Your task
Look at each line of the listing. Copy those that hold the string "icon".

Data shown
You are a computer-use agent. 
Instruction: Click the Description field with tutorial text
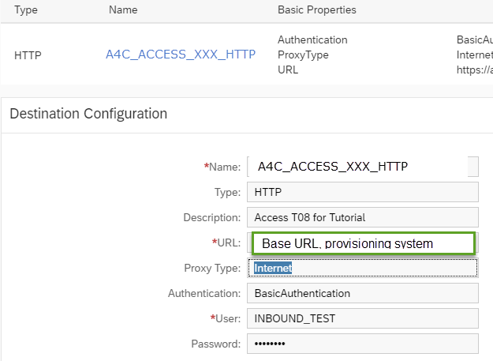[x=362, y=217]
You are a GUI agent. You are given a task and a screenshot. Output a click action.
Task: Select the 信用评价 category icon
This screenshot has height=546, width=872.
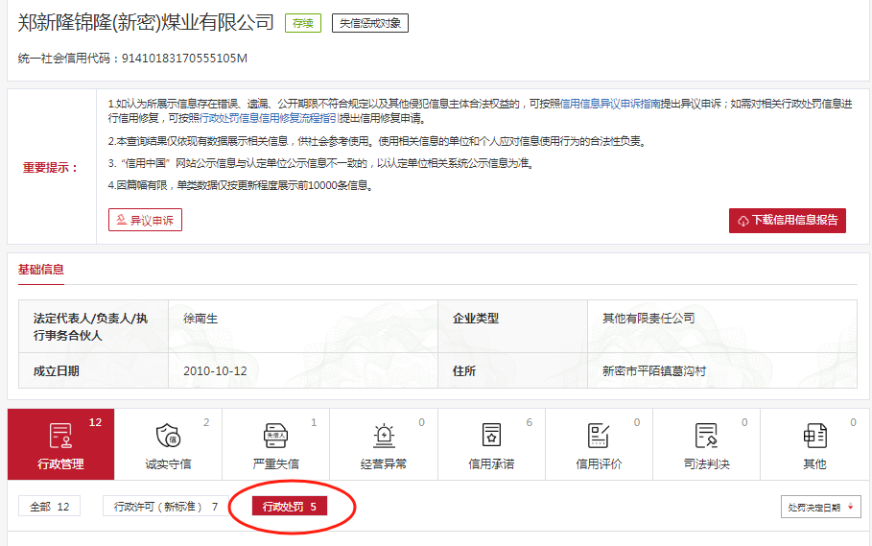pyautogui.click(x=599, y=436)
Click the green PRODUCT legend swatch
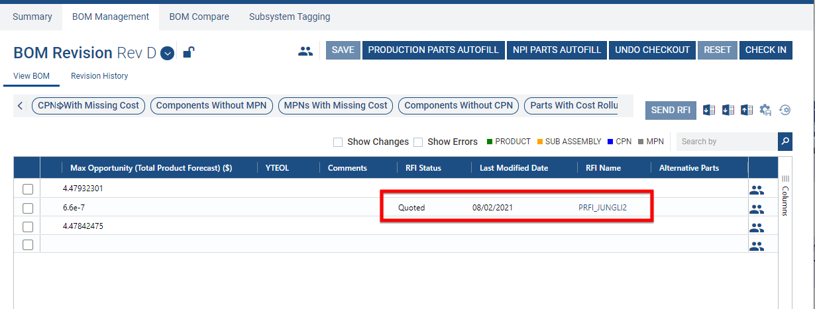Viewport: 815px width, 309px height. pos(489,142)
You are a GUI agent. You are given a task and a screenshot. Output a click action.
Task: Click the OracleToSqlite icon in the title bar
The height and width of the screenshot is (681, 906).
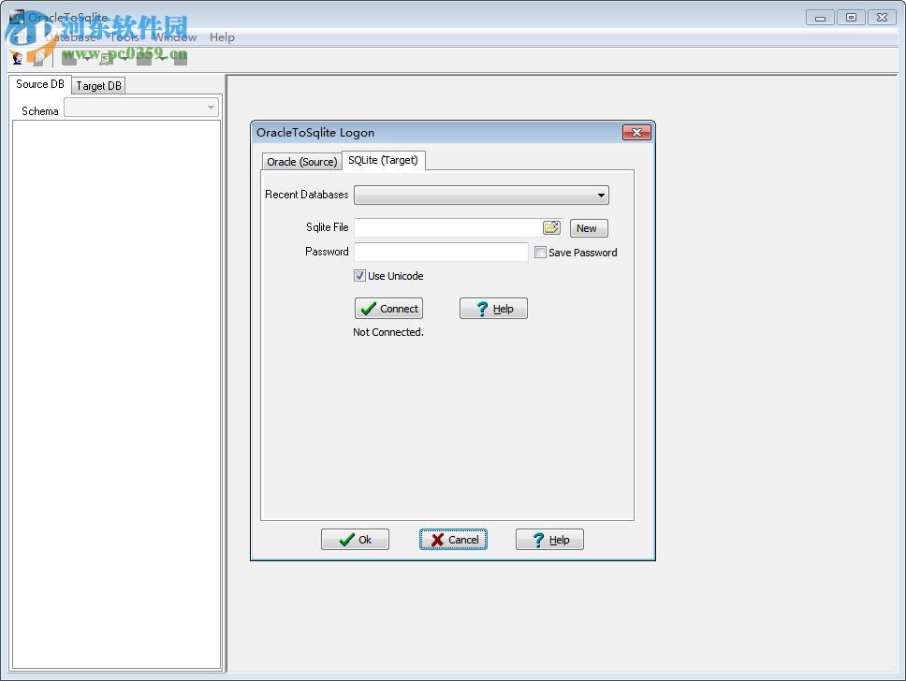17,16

* * *

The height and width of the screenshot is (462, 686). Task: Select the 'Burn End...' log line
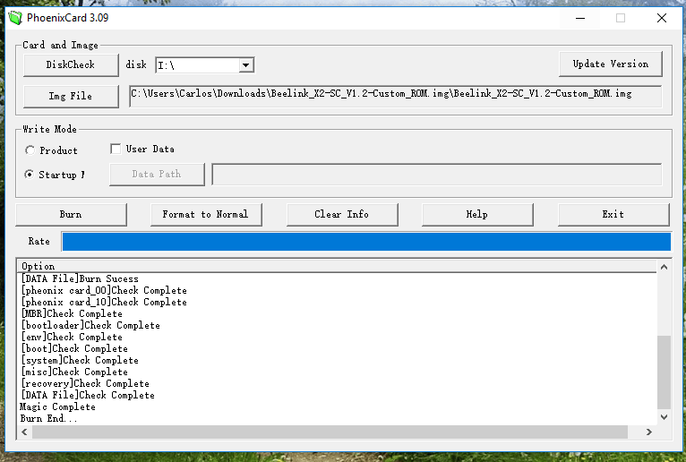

Task output
Task: Select the 信用评价 category icon
Task: Click the OracleToSqlite icon in the title bar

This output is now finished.